** THE RECORDS follows **

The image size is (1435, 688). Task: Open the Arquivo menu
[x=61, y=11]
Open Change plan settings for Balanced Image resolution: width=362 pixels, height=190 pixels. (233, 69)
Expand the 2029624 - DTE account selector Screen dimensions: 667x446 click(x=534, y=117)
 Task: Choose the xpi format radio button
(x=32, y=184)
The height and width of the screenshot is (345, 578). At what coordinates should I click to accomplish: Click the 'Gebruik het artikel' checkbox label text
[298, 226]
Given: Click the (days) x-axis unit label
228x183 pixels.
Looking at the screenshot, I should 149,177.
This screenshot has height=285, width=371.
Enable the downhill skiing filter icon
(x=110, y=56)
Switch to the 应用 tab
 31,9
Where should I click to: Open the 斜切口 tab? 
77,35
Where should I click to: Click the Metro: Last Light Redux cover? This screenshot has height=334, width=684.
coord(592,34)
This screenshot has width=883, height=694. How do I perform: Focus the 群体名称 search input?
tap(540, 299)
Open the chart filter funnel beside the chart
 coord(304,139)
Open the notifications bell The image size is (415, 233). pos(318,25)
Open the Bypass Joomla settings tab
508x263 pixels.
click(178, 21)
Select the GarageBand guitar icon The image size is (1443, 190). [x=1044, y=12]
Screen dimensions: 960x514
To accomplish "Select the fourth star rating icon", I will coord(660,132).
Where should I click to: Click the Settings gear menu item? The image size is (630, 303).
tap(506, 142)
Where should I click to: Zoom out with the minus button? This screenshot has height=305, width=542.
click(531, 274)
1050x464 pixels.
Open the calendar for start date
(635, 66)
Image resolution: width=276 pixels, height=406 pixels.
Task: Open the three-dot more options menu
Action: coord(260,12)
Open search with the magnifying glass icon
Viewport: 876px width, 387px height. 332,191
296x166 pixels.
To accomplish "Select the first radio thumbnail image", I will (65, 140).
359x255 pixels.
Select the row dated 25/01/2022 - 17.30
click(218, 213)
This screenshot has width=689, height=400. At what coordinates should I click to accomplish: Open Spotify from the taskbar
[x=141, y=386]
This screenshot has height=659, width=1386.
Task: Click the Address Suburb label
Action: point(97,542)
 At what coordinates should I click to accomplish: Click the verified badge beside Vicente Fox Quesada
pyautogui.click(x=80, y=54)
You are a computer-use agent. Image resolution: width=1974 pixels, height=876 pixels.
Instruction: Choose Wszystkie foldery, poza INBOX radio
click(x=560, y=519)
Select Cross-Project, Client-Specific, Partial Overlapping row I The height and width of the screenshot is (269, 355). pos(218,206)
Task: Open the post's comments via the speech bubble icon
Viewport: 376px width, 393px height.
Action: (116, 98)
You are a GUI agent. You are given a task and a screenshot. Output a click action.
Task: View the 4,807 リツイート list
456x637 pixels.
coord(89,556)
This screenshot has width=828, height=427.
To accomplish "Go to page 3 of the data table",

** End of THE RECORDS **

BRIEF:
Reproduce the material exactly, from the first line to the last.

EXPECTED OUTPUT:
The image size is (1435, 688). Task: Open the Arquivo menu
[x=61, y=11]
Open Change plan settings for Balanced Image resolution: width=362 pixels, height=190 pixels. (233, 69)
Expand the 2029624 - DTE account selector Screen dimensions: 667x446 click(x=534, y=117)
 Task: Choose the xpi format radio button
(x=32, y=184)
The height and width of the screenshot is (345, 578). At what coordinates should I click to accomplish: Click the 'Gebruik het artikel' checkbox label text
[298, 226]
Given: Click the (days) x-axis unit label
228x183 pixels.
Looking at the screenshot, I should 149,177.
This screenshot has height=285, width=371.
Enable the downhill skiing filter icon
(x=110, y=56)
Switch to the 应用 tab
 31,9
Where should I click to: Open the 斜切口 tab? 
77,35
Where should I click to: Click the Metro: Last Light Redux cover? This screenshot has height=334, width=684.
coord(592,34)
This screenshot has width=883, height=694. How do I perform: Focus the 群体名称 search input?
tap(540, 299)
Open the chart filter funnel beside the chart
 coord(304,139)
Open the notifications bell The image size is (415, 233). pos(318,25)
Open the Bypass Joomla settings tab
508x263 pixels.
click(178, 21)
Select the GarageBand guitar icon The image size is (1443, 190). [x=1044, y=12]
Screen dimensions: 960x514
To accomplish "Select the fourth star rating icon", I will coord(660,132).
Where should I click to: Click the Settings gear menu item? The image size is (630, 303).
tap(506, 142)
Where should I click to: Zoom out with the minus button? This screenshot has height=305, width=542.
click(531, 274)
1050x464 pixels.
Open the calendar for start date
(635, 66)
Image resolution: width=276 pixels, height=406 pixels.
Task: Open the three-dot more options menu
Action: coord(260,12)
Open search with the magnifying glass icon
Viewport: 876px width, 387px height. 332,191
296x166 pixels.
To accomplish "Select the first radio thumbnail image", I will (65, 140).
359x255 pixels.
Select the row dated 25/01/2022 - 17.30
click(218, 213)
This screenshot has width=689, height=400. At what coordinates should I click to accomplish: Open Spotify from the taskbar
[x=141, y=386]
This screenshot has height=659, width=1386.
Task: Click the Address Suburb label
Action: point(97,542)
 At what coordinates should I click to accomplish: Click the verified badge beside Vicente Fox Quesada
pyautogui.click(x=80, y=54)
You are a computer-use agent. Image resolution: width=1974 pixels, height=876 pixels.
Instruction: Choose Wszystkie foldery, poza INBOX radio
click(x=560, y=519)
Select Cross-Project, Client-Specific, Partial Overlapping row I The height and width of the screenshot is (269, 355). pos(218,206)
Task: Open the post's comments via the speech bubble icon
Viewport: 376px width, 393px height.
Action: (116, 98)
You are a GUI agent. You are given a task and a screenshot. Output a click action.
Task: View the 4,807 リツイート list
456x637 pixels.
coord(89,556)
This screenshot has width=828, height=427.
To accomplish "Go to page 3 of the data table",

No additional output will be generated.